Rich Hickey on the Power of Lisp REPLs (2015) - tosh
https://groups.google.com/d/msg/clojure-dev/Dl3Stw5iRVA/IHoVWiJz5UIJ
======
tosh
> […] it is important to think broadly about the power of multiple sessions,
> even from the same user. At first we are talking about 2 sessions, for human
> and IDE. But it is quite common in rich Common Lisp IDEs like Lispworks for
> people to have multiple listener (REPL) sessions open at the same time
> (against the same runtime). You can launch long running processes that
> produce streaming output, switch to another listener and continue
> interaction and development, have separate listeners for separate
> contexts/state/command-history etc. There's a lot to Lisp development that's
> not RPC. And of course a socket REPL server could support multiple
> simultaneous users, where 'users' might be programs.

> Have you ever worked with an environment like Lispworks or Allegro? If not,
> I would definitely recommend trying it.

[…]

> [http://franz.com/images/ide.png](http://franz.com/images/ide.png)

> [http://www.lispworks.com/images/lw-ide-
> gtk.png](http://www.lispworks.com/images/lw-ide-gtk.png)
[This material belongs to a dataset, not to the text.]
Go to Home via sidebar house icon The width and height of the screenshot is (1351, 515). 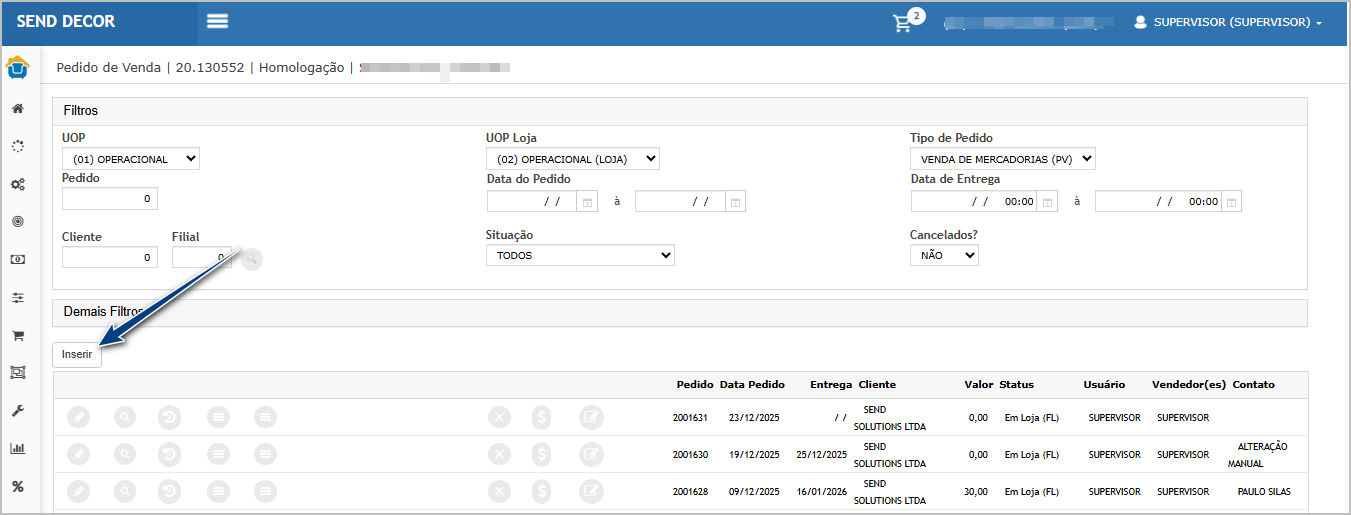click(x=18, y=108)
> Note multiple listeners, data inspectors and more. Maybe not the latest
> GUIs, but the capabilities should be a source of inspiration for any Clojure
> IDE.

[…]

> Here's a wonderful demonstration of the power of nestability:

> "Programming Should Eat Itself" by Nada Amin
> [https://www.youtube.com/watch?v=SrKj4hYic5A](https://www.youtube.com/watch?v=SrKj4hYic5A)